--- START ---

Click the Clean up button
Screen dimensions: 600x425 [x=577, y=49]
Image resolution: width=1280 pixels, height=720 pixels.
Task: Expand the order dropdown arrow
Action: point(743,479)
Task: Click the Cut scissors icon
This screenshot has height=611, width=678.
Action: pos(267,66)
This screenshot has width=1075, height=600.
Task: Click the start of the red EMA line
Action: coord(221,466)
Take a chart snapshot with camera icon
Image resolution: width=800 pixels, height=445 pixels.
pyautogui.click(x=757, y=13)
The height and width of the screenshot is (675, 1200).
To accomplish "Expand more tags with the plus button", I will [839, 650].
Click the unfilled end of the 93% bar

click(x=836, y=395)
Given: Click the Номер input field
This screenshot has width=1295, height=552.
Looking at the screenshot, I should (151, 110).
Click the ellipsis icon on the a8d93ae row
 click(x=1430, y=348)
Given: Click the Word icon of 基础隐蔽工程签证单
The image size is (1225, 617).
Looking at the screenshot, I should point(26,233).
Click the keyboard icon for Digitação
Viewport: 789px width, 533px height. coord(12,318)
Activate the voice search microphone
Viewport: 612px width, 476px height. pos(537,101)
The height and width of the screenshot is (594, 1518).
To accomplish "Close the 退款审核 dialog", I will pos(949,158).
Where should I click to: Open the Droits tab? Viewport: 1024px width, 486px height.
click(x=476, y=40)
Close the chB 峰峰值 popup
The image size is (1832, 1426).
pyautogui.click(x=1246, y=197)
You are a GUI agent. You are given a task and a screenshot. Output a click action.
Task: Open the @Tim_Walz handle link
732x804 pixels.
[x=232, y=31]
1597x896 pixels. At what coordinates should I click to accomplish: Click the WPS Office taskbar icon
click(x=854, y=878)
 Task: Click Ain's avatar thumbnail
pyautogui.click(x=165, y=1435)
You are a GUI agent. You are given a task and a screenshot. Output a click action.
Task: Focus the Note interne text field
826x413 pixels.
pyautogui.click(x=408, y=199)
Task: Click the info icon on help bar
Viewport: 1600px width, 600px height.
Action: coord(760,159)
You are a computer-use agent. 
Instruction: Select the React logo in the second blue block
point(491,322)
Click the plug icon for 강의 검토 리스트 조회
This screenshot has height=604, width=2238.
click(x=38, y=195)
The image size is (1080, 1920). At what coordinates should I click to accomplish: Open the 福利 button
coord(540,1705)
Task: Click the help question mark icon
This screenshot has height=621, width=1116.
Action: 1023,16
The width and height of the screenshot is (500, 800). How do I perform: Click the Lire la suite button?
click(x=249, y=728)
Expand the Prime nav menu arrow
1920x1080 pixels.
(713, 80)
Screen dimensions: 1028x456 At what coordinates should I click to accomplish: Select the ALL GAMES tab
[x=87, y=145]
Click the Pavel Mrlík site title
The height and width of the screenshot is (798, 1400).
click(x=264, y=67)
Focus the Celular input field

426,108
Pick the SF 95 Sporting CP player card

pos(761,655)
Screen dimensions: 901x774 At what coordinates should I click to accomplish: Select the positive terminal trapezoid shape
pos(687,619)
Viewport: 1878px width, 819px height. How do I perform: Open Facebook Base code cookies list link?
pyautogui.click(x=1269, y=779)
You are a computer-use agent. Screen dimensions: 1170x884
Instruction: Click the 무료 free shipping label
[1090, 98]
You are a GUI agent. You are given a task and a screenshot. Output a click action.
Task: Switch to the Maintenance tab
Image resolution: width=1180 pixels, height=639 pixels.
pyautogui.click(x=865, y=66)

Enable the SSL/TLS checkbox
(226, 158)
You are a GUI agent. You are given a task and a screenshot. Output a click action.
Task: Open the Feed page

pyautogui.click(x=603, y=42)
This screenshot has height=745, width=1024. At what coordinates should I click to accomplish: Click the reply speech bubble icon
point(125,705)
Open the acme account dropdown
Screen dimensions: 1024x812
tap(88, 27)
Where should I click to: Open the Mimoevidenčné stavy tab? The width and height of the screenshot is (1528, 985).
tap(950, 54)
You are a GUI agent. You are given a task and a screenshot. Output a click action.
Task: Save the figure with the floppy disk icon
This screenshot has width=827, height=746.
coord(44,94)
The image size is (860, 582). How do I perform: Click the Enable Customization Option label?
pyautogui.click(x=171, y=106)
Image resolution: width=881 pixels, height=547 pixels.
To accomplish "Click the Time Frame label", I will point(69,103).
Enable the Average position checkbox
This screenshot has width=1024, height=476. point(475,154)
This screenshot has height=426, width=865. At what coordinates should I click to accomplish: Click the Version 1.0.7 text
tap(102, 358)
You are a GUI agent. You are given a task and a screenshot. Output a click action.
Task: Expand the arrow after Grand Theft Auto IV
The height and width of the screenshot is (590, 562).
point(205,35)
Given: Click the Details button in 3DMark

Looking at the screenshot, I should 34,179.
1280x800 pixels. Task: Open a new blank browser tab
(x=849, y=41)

--- END ---

What this task involves - State how many lines of the listing contain the word "with", giving the number by itself.

Task result - 3